Oscar Nominated Short Films: Animation

dear.jpg

The Academy has a reputation for pleasing itself as often as it can, and for good reason. Films like The Artist, Birdman, and La La Land make up just a few examples of movies about the magic of movies that walked away with plenty of gold statues, so does it come as a surprise that they would nominate something as self-indulgent as Dear Basketball? Kobe Bryant’s vanity project sees the now-retired athlete hiring legendary Disney animator Glen Keane and composer John Williams to visualize a poem he wrote to announce his retirement. On its own, Bryant’s poem is fine, but in this context it’s a laughable act of stroking one’s ego. Williams’ soaring strings sound like a parody of his work, and Keane’s animation can’t overpower the sheer gravitational pull of Bryant’s ego. Dear Basketball is only inspiring in the way it shows how limitless one’s own vanity and sense of self-importance can be.

Thankfully, Dear Basketball only lasts for five minutes, and almost all of the other shorts in the category follow suit, offering up brief run-times and small bursts of storytelling. Pixar makes its inevitable appearance with Lou, where a pile of miscellaneous items in a school’s lost and found come to life and teach a bully a lesson. You have to admire Pixar for how well they’ve weaponized their ability to prey on nostalgia through anthropomorphization. Here, the cutesy pile of knickknacks is a cross between Wall-E and Inside Out’s Bing Bong, and while the short is transparent in its manipulation, it’s executed well enough to remind us of why Pixar remains a cartoon juggernaut.

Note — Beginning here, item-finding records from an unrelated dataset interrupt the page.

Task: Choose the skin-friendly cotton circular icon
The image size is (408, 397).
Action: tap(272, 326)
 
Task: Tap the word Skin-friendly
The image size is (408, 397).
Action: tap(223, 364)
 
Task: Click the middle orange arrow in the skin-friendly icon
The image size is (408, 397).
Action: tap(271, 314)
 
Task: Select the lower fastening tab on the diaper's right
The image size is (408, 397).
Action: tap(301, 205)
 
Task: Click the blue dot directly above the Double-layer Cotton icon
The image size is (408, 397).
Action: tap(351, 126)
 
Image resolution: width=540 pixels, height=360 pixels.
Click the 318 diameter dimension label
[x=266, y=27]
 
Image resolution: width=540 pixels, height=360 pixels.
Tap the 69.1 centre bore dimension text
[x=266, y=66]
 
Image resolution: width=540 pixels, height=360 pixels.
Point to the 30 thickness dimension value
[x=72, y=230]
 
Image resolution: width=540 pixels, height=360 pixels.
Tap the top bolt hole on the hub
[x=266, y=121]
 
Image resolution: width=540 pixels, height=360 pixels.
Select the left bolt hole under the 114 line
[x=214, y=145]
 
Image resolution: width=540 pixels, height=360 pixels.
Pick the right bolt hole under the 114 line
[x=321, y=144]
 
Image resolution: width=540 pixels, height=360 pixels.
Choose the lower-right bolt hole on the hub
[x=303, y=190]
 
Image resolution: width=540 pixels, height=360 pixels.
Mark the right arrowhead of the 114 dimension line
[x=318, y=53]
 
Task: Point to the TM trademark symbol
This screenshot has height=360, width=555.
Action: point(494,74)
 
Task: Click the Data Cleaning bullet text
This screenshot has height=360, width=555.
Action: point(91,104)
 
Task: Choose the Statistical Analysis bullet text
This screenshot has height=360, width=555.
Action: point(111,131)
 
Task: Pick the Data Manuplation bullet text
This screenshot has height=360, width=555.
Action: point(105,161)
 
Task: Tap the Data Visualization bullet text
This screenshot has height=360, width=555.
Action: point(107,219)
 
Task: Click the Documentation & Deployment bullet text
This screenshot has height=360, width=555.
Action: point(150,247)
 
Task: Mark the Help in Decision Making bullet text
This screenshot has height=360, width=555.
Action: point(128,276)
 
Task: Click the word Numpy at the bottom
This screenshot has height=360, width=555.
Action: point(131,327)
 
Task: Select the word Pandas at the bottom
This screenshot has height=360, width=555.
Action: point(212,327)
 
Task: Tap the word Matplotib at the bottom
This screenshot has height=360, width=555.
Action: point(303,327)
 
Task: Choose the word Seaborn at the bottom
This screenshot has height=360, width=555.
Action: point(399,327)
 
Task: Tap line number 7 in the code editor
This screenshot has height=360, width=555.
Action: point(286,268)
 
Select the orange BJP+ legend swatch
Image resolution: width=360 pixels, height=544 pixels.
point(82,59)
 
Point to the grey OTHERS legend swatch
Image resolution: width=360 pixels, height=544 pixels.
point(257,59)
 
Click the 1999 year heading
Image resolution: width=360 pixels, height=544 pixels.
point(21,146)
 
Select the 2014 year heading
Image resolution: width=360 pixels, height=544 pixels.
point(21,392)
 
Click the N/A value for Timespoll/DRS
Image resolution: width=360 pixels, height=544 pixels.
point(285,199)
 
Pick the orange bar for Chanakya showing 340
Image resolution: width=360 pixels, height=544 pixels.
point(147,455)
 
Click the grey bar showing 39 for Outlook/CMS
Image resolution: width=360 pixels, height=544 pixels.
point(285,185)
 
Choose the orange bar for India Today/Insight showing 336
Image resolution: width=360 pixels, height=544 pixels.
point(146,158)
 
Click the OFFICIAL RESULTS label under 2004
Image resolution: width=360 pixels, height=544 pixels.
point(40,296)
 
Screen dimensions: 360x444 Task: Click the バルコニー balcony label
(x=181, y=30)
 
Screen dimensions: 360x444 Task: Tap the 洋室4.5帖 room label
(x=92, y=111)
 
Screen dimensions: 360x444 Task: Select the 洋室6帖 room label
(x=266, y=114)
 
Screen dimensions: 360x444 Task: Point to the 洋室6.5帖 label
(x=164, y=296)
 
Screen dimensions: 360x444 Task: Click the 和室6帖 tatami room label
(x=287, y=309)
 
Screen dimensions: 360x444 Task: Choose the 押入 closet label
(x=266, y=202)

On the more ambitious side of things, Garden Party has six (!) directors creating a lifelike playground for amphibians, who find themselves enjoying the pool in an abandoned mansion. The short looks nice, but there isn’t much to say beyond that (this is the graduation project for the film’s half-dozen directors, which might explain why it feels more like a demonstration of skills than anything else). A grim twist ending puts a darkly comedic capper on the short, but it’s a punchline that doesn’t really justify the set-up. Jakob Schuh and Jan Lachauer’s Revolting Rhymes stands out from the rest of the nominees due to its length, as it’s a half-hour, half-adaptation of Roald Dahl’s subversive take on popular fairy tales. Schuh and Lachauer take three of Dahl’s poems (The Three Little Pigs, Snow White, and Little Red Riding Hood specifically) and mash them up into a single tale as narrated by the Big Bad Wolf (Dominic West), and the results are as serviceable as can be. Given the familiarity of the source material and how played out “dark” spins on fairy tales have become, Revolting Rhymes plays it too safe to be anything more than adequate.

negativespace_still04.jpg

All that said, the likelihood of Bryan’s ode to himself or Pixar’s adorable lament of childhood innocence taking home the award is high, although neither hold a candle to Max Porter and Ru Kuwuhata’s Negative Space. Adapting a poem by Ron Koertge, Porter and Kuwuhata use stop-motion animation to explore a father and son who bond through packing luggage for business trips. In five minutes, Negative Space comments on the different ways families can forge connections, displays a metric ton of creative energy in its visuals (highlights including a tidal wave of clothes and a car turning into a suitcase zipper), and ends with a punchline that stings. The best animated short nominee by a country mile, Negative Space would be a deserved win if it beat out its two flashier competitors, and a sign that the Academy might not always be up its own ass when deciding what deserves to be the best.